What Is the Fruit of Kindness?
3 Min Read

Kindness is not simply being nice. Many of us have seen bumper stickers, t-shirts, or films that say, “Cool to be kind,” “Kindness is free,” or simply, “Be kind.” What they mean is, “Don’t be nasty, don’t judge, and if you can, make life a little easier for someone else.” That is being nice. And while we should be grateful for common grace, kindness goes far beyond letting someone into traffic and biting our tongues. Kindness has depth and glory. And it certainly is not free.

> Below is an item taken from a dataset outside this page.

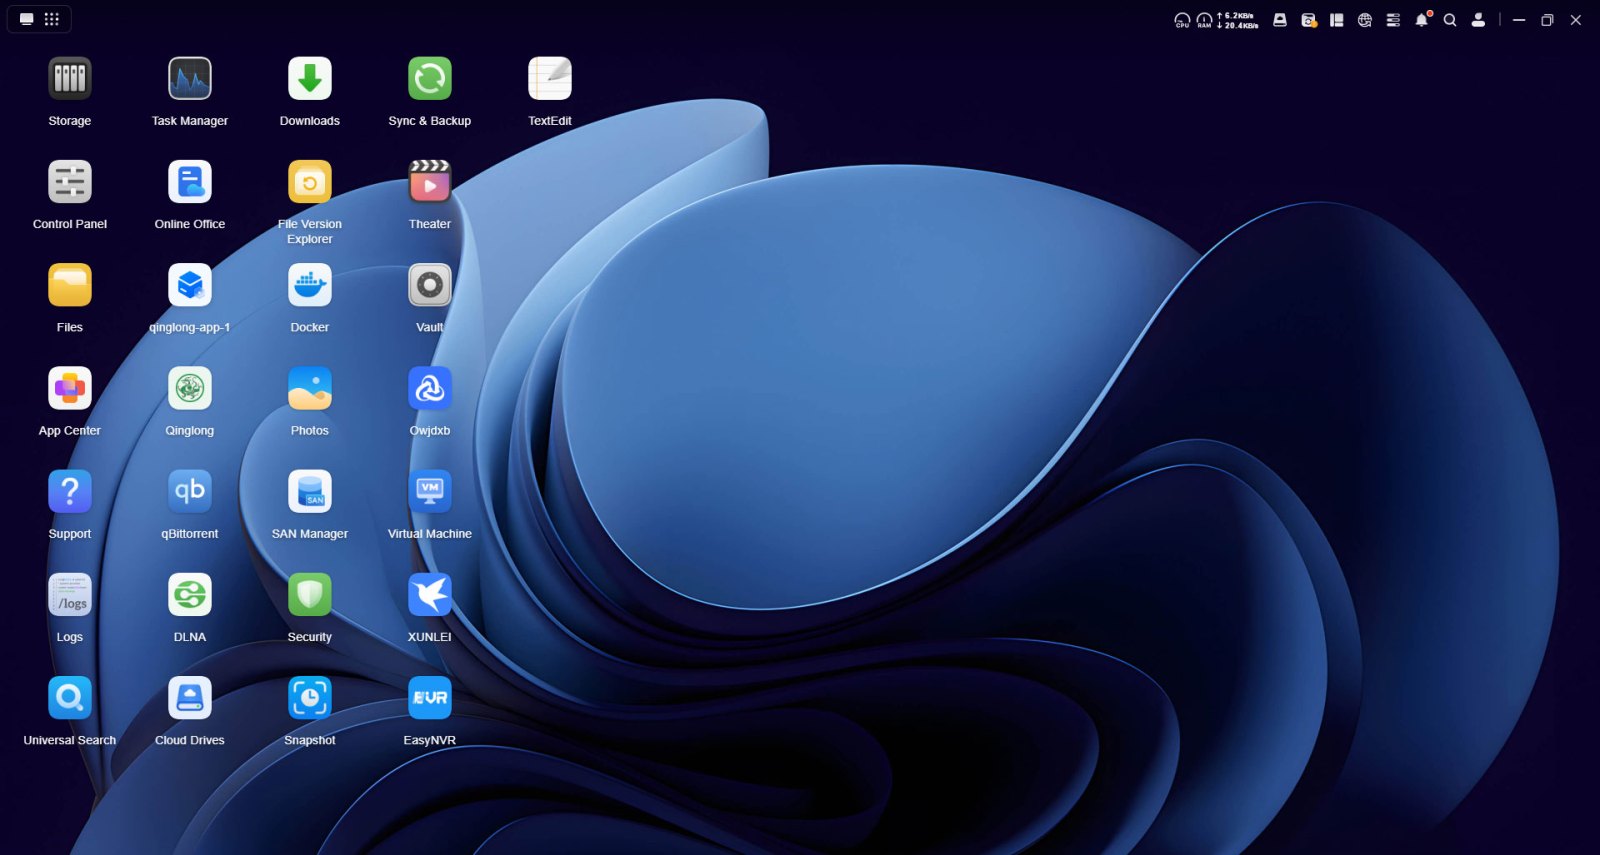Open the user account menu
The height and width of the screenshot is (855, 1600).
tap(1478, 20)
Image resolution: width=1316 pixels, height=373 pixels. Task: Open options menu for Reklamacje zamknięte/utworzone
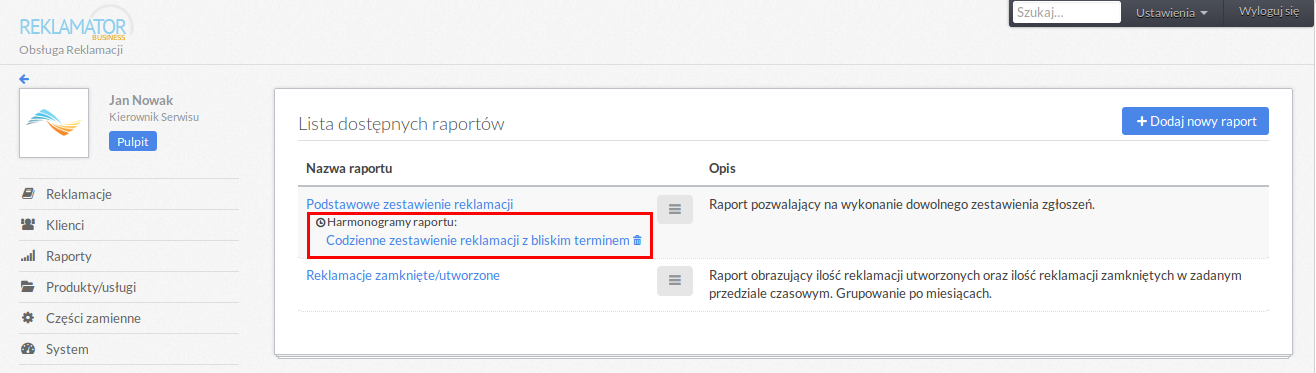[x=675, y=281]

This is clearest at Calvary. There, we find the kindest act by the kindest person. Jesus saw our desperate need and met it in immeasurable kindness. It was done in total freedom: Jesus chose to lay down His life because He was fully cognizant of our need (John 10:18). The sacrifice was made at great cost. Even as Christians, we cannot fathom what that ultimate kindness cost our Lord (Luke 22:44; Matt. 27:46). We do know that Scripture does not separate kindness from salvation. In fact, they cannot be separated, as salvation happened when the Lord’s kindness appeared (Titus 3:4–6).

We cannot make a sacrifice like Christ’s. But Scripture calls us to live out kindness in our own lives, choosing death to self in order to give life to others (2 Cor. 5:14–15). “Be kind to one another,” Ephesians 4:32 tells us, “tenderhearted, forgiving one another, as God in Christ forgave you.” It is a call to Christlikeness.

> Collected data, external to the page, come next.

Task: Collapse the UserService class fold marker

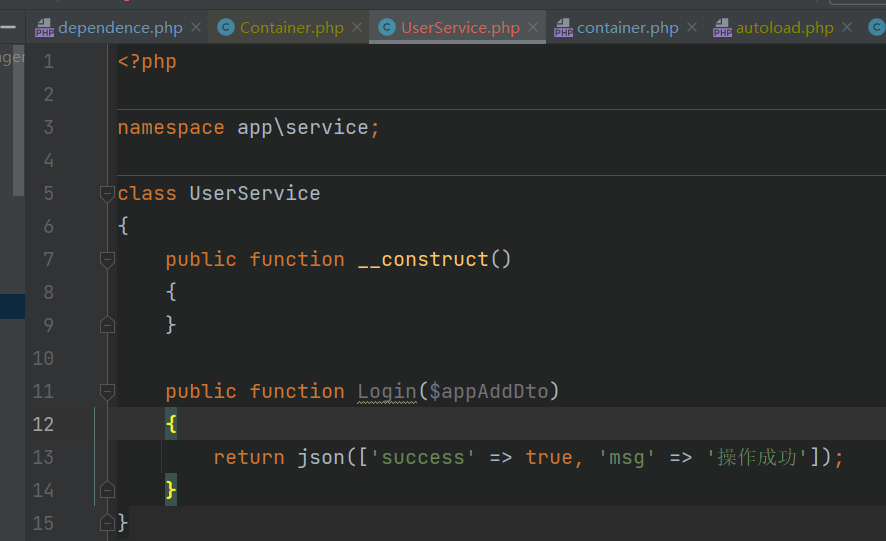Action: click(x=107, y=194)
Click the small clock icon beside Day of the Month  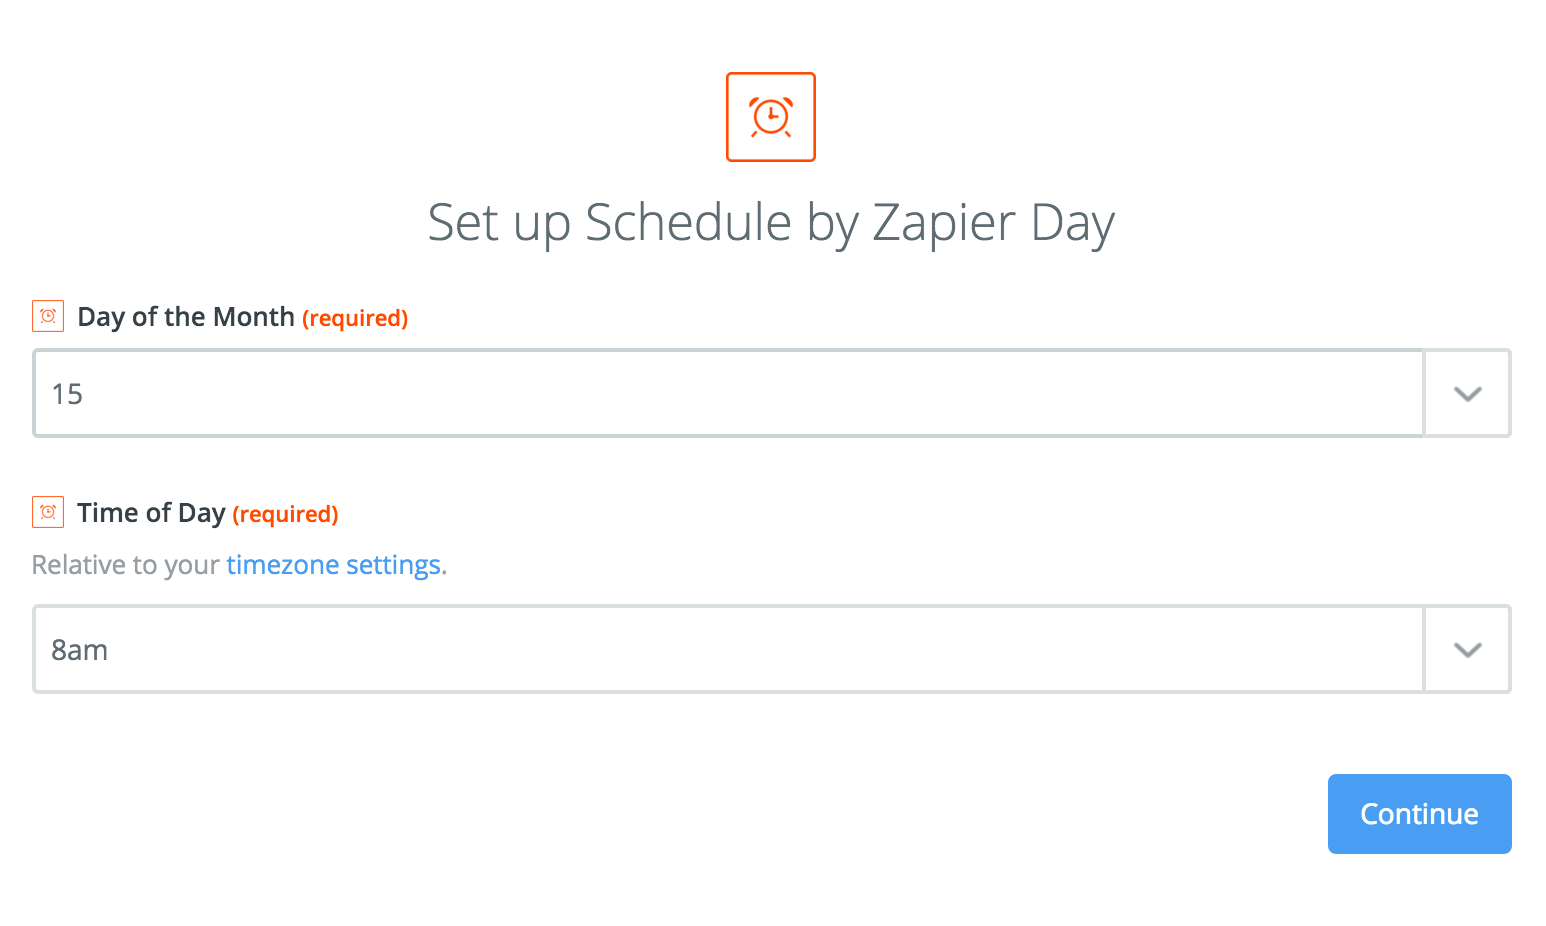tap(48, 316)
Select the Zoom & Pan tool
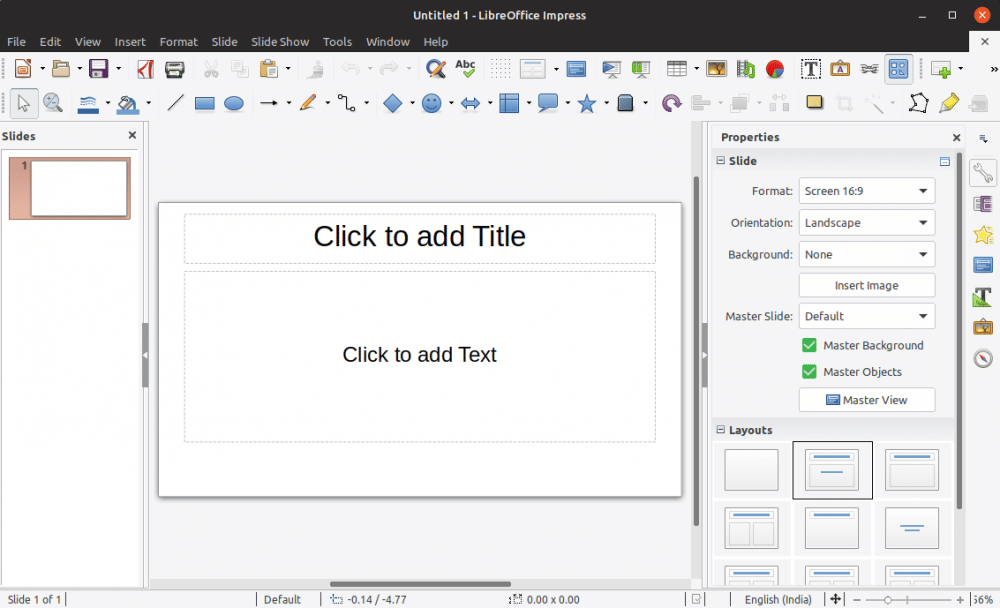 54,103
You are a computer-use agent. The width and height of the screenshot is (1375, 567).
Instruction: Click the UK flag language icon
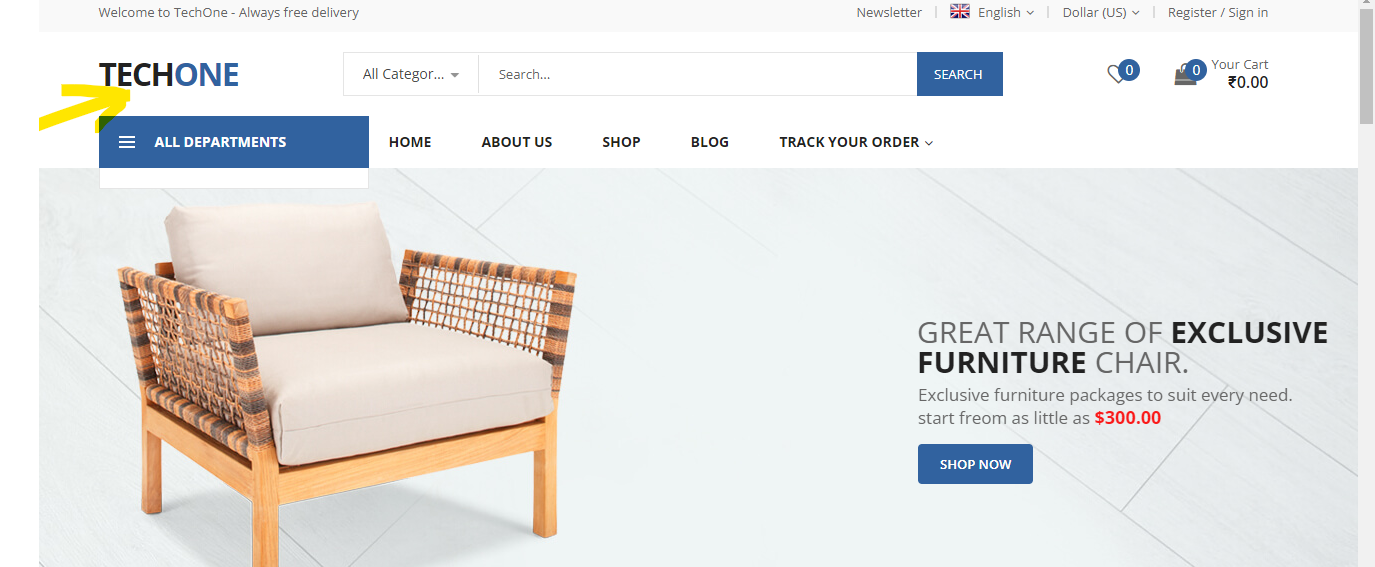coord(960,12)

This is part of the Spirit’s fruit, as kindness is not native to fallen humans. In fact, our default mode is to forget kindness―especially the Lord’s (2 Chron. 24:22; Ps. 109:16; Rom. 2:4). The default is to self-protect, self-serve, and self-exalt, ignoring the Lord and others in unkindness and the bitterness that goes with it. We can be nice on our own, but we cannot be kind. We need supernatural change and also constant help―hearts that are regenerated and sustained in holiness. With the Spirit, we are actually able to show kindness; we are free to sacrificially love.

Kindness requires freedom—not the kind that our culture talks about, but the kind that we see in Scripture. As believers, we have freedom from the flesh to serve one another (Gal. 5:13). Through sanctification, we are given freedom―at increasing levels―from our natural self-obsession in order to be kind. It requires freedom that the Lord gives to lay our own lives down in love. Kindness requires open eyes, hearts, and minds in order to ponder others’ situations and look for ways to bless. It may be something as small as waiting to hold the door for a young mom with full arms. It might be noticing a need and budgeting differently in order to give anonymously. Maybe it is walking with someone as they slowly navigate a dark valley. Freedom from our small, egocentric worlds opens the possibility to be kind to others.

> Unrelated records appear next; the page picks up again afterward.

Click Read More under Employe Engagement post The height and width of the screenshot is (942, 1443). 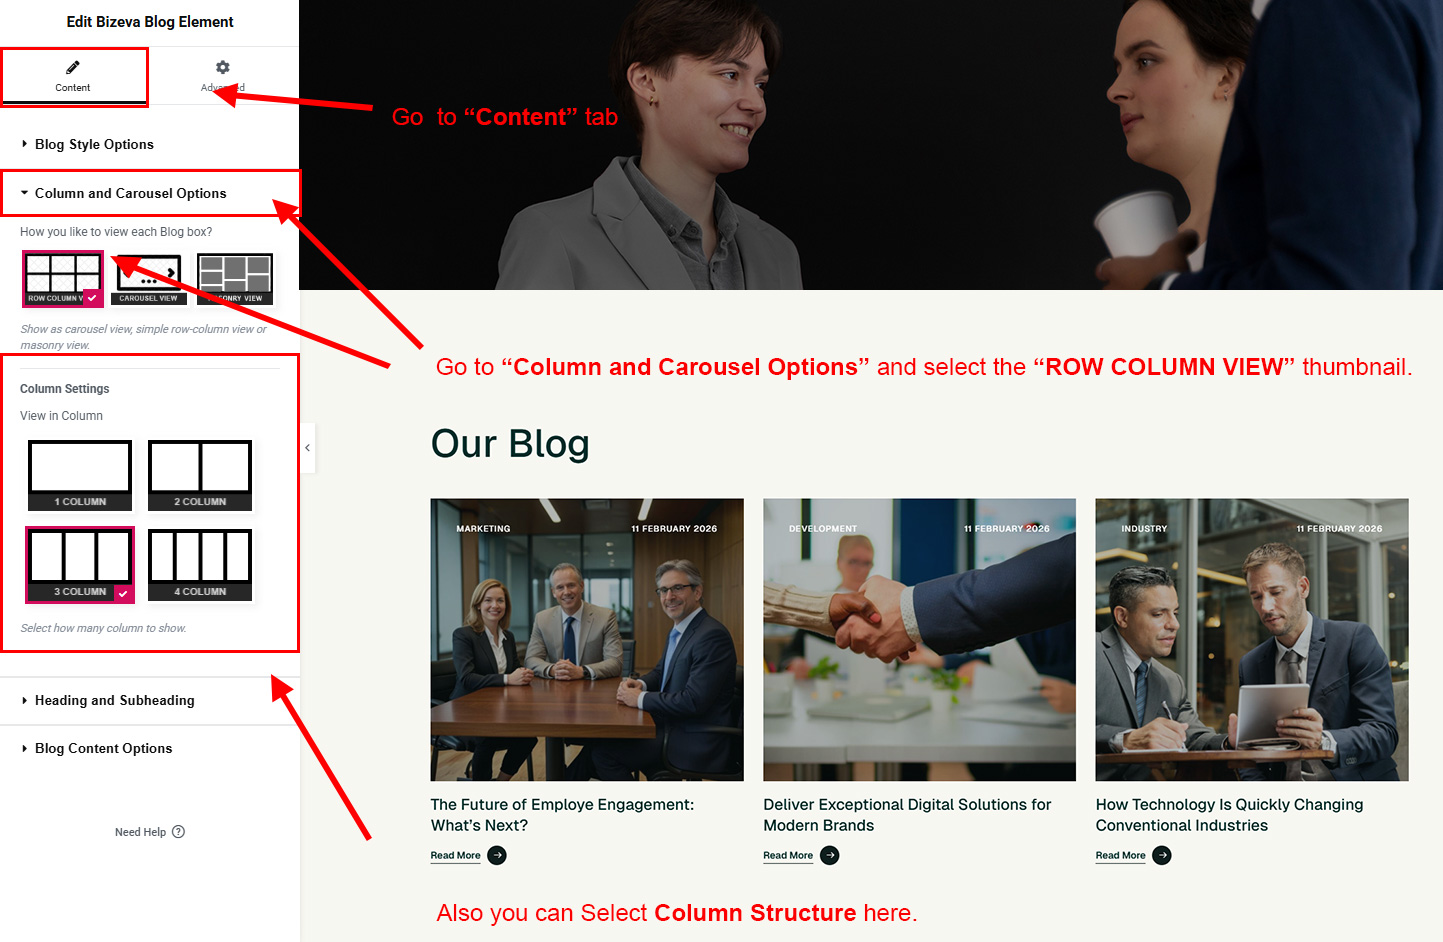pyautogui.click(x=455, y=855)
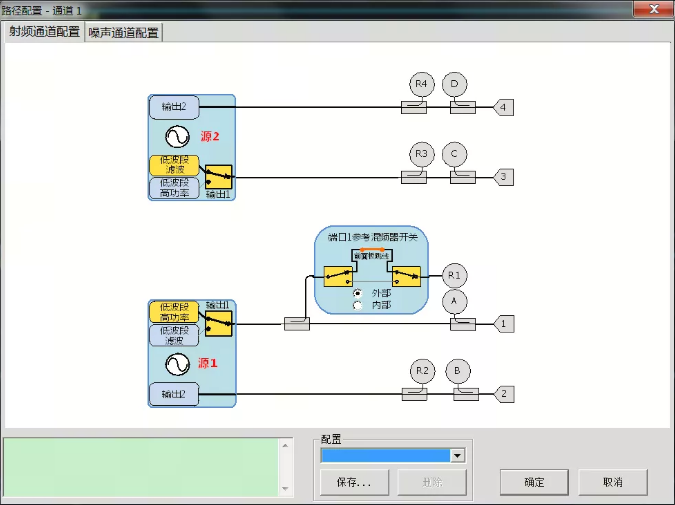
Task: Open the 配置 dropdown arrow
Action: click(458, 455)
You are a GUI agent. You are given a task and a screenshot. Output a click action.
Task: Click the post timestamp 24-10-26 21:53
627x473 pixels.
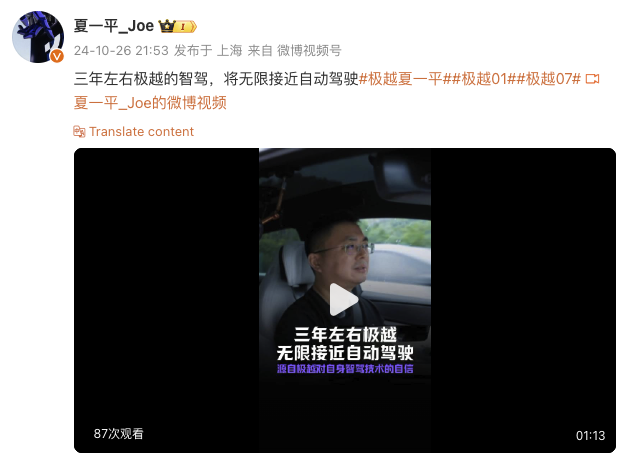point(121,50)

Kindness requires open eyes, hearts, and minds in order to ponder others’ situations and look for ways to bless.

This is partly why kindness is costly. Real kindness is content with the expensive giving of personal cost. When the cost of giving is disproportionate to any recognition or even relational benefit, it takes kindness to cheerfully act. Kindness is laying down our life for those around us (1 John 3:16), even―and perhaps especially―when they do not realize it. They might be oblivious that they benefit from our kindness. They might totally underestimate what the kindness cost us. Christians are comfortable with that, because any kindness we show is made possible and also dwarfed by the kindness that we have known from the Lord. Perhaps this is why, in Colossians 3:12, kindness comes between “compassionate hearts” and “humility.” Seeing the kindness of Calvary puts our own cost in perspective and even makes us cheerful givers as we realize that the Lord’s lovingkindness is full and free, and we want to be like Him in pouring out for others (John 7:38).

Kindness is also willing to meet needs that are not usually seen as needs: the need for encouragement, teaching, and occasionally correction or rebuke. This is a different kind of provision, but also one made sacrificially when it is done biblically. The teaching of kindness should be on our lips (Prov. 31:26). The wounds of a friend are faithful, and the tongue of the righteous only wounds to bring healing to others (Prov. 27:6; Prov. 12:18). The missionary Amy Carmichael observed, “If I can write an unkind letter, speak an unkind word, think an unkind thought without grief or shame, then I know nothing of Calvary love.”

Love is kind (1 Cor. 13:4). We are called to kindness. In this command, the Lord calls us to something much bigger than being nice. That calling in itself is a gift: It is made to those who already have the gift of the Spirit. And in His great kindness to us, in enabling us to be kind, God makes us more like His own beautiful Son.